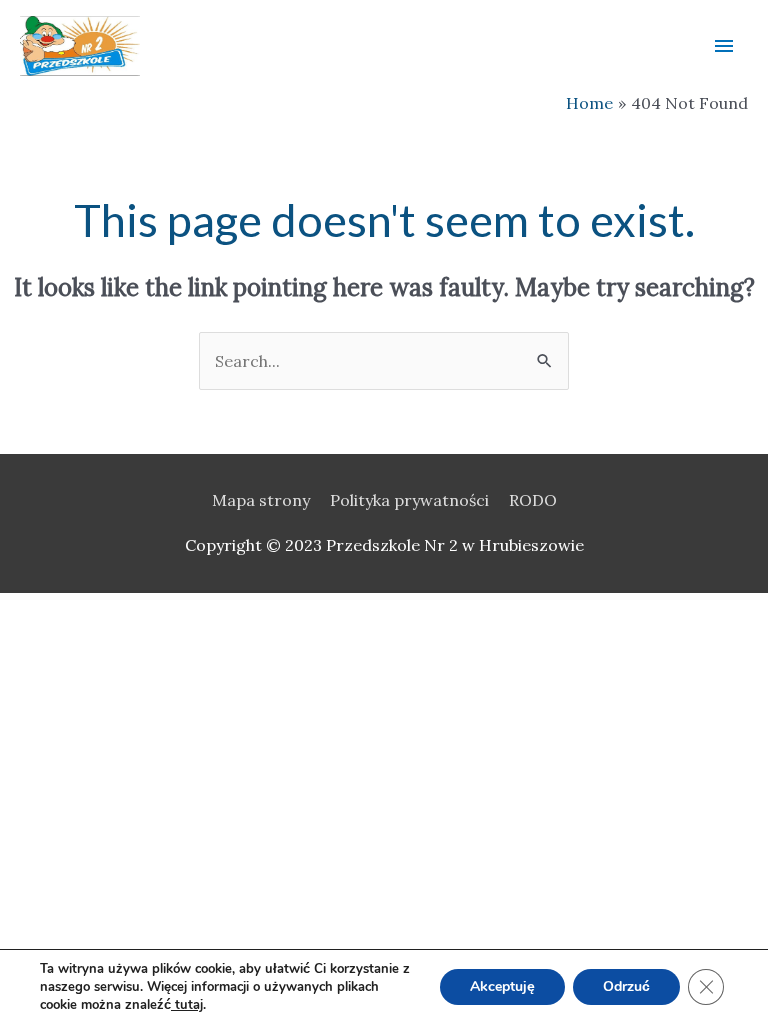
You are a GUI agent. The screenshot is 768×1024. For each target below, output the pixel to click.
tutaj (187, 1005)
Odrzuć (626, 986)
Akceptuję (502, 986)
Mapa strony (261, 500)
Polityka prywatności (409, 500)
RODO (533, 500)
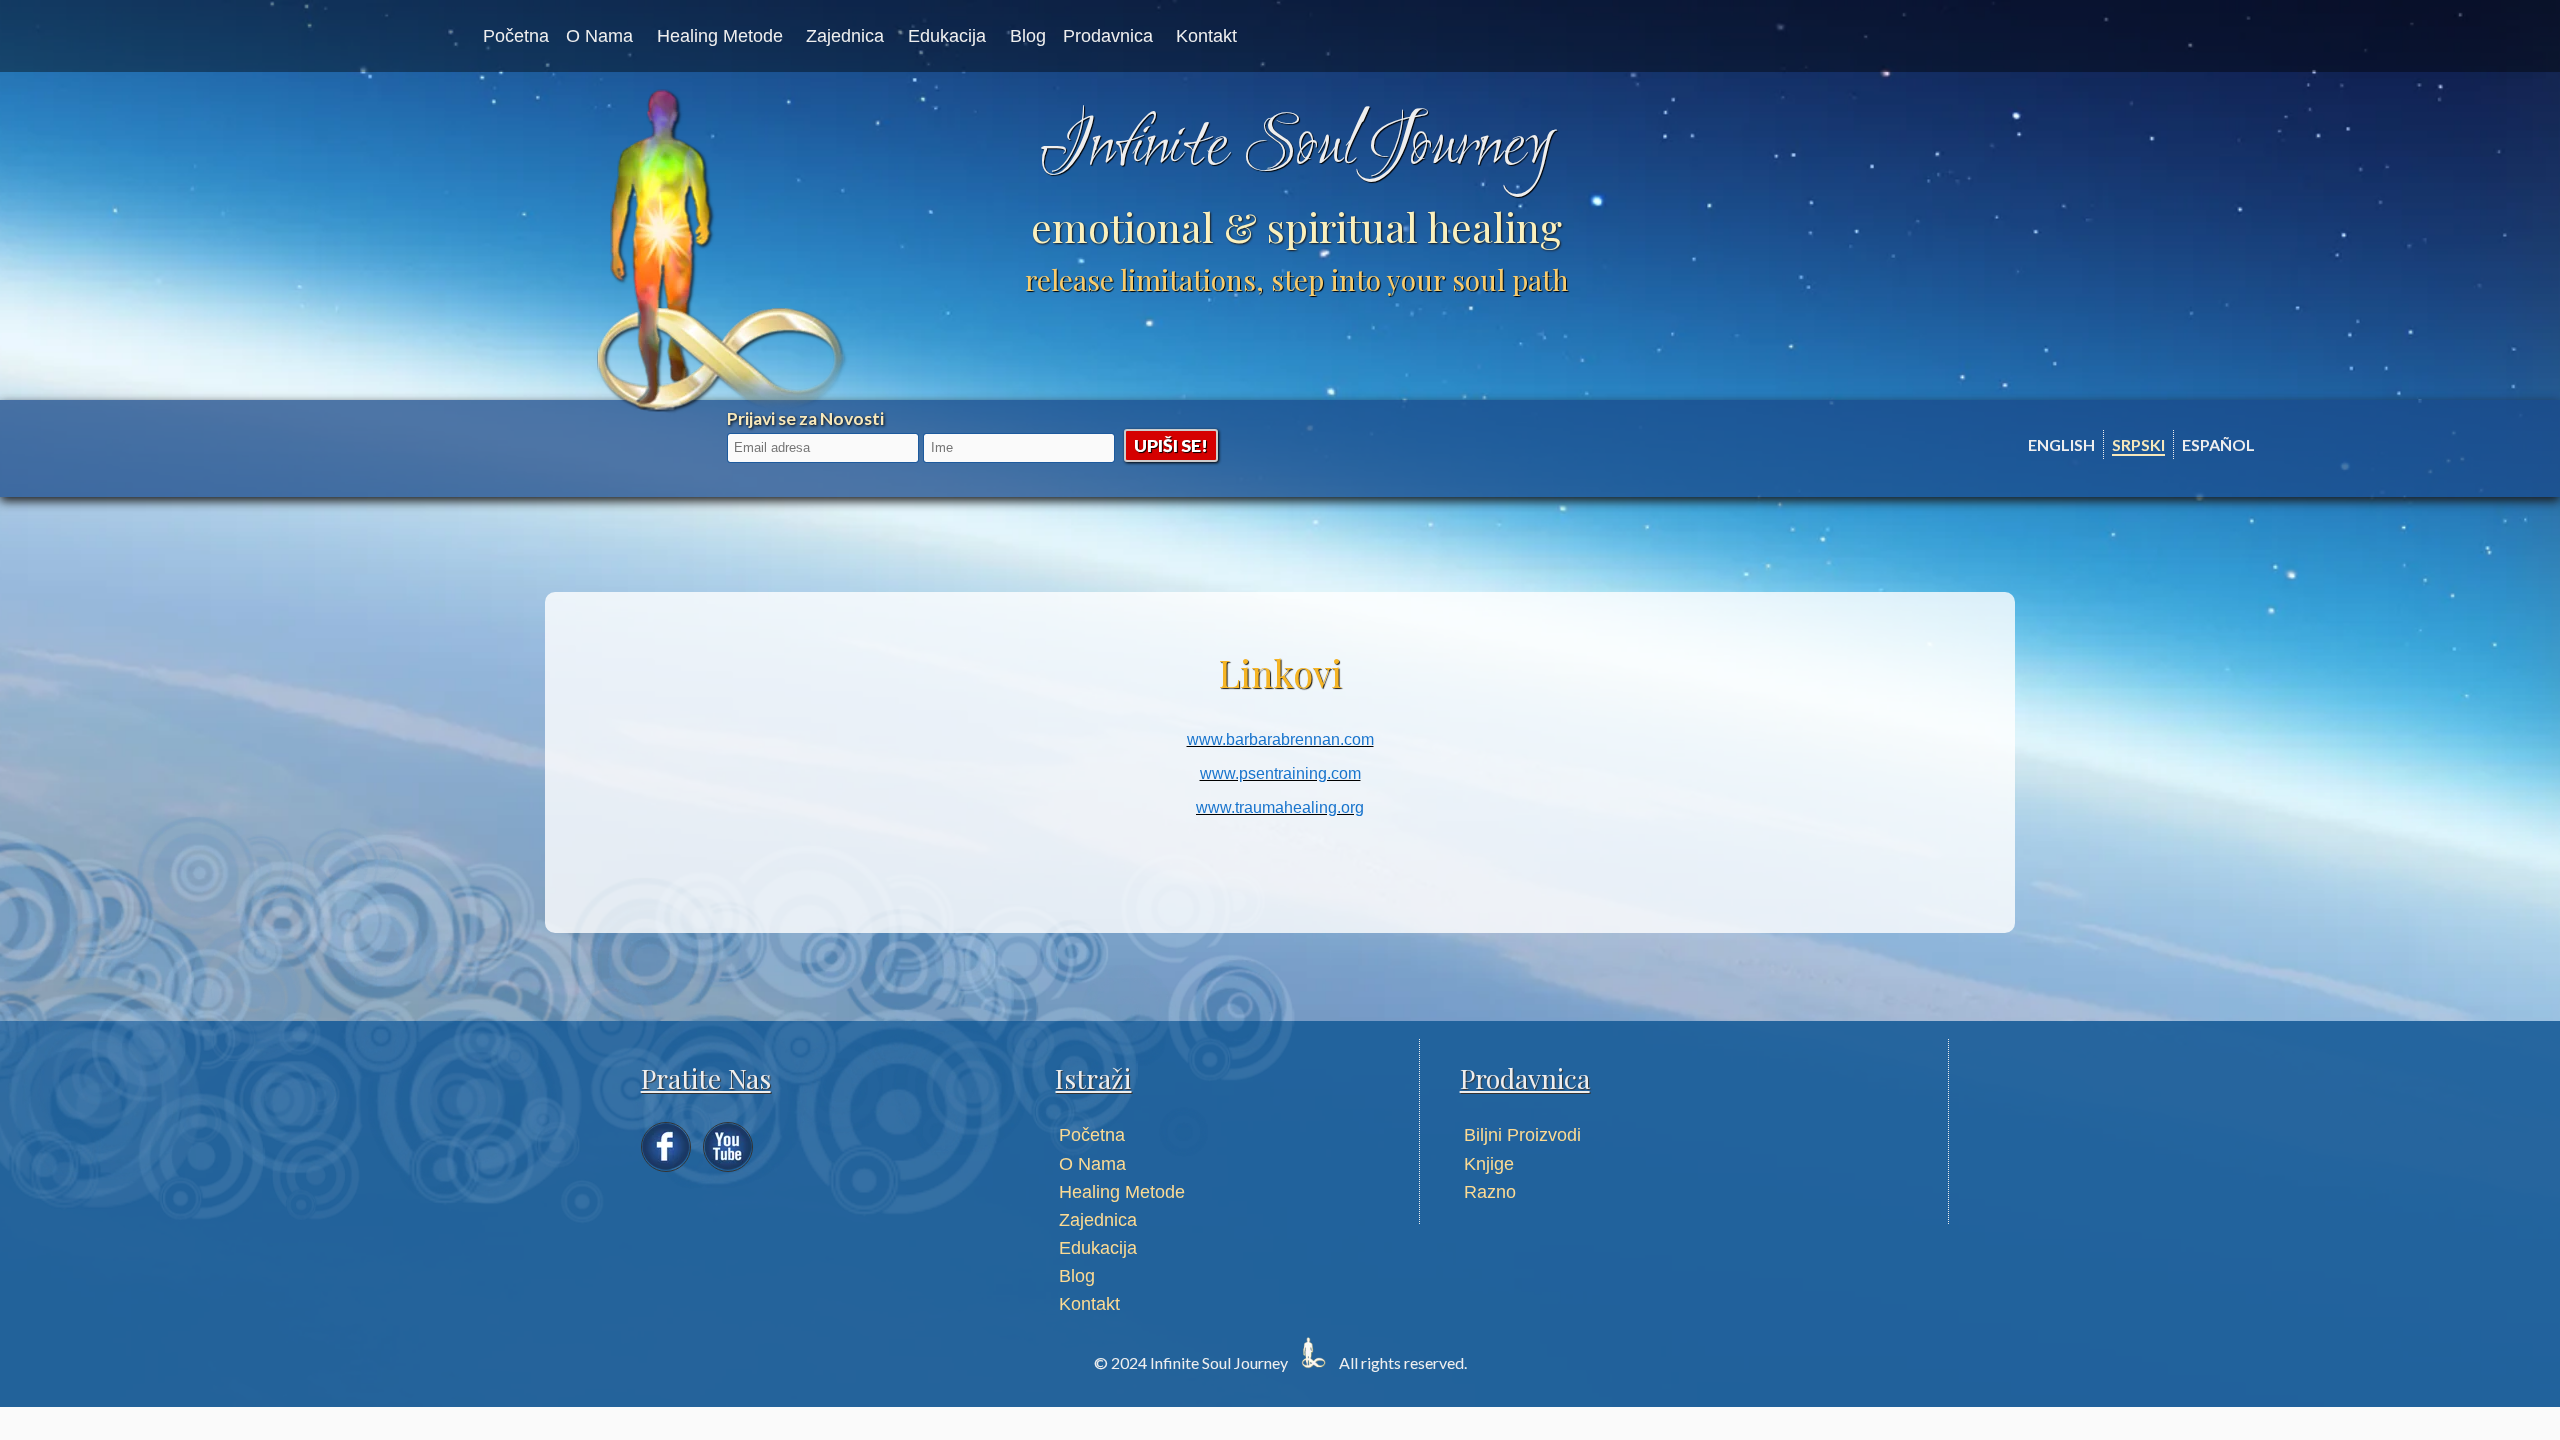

--- What the task asks ---
Set the pictures aside and reproduce the data above exactly.

--- Exercise answer ---
You are a GUI agent. The screenshot is 768×1024. For each target below, output the pixel to click.
tutaj (187, 1005)
Odrzuć (626, 986)
Akceptuję (502, 986)
Mapa strony (261, 500)
Polityka prywatności (409, 500)
RODO (533, 500)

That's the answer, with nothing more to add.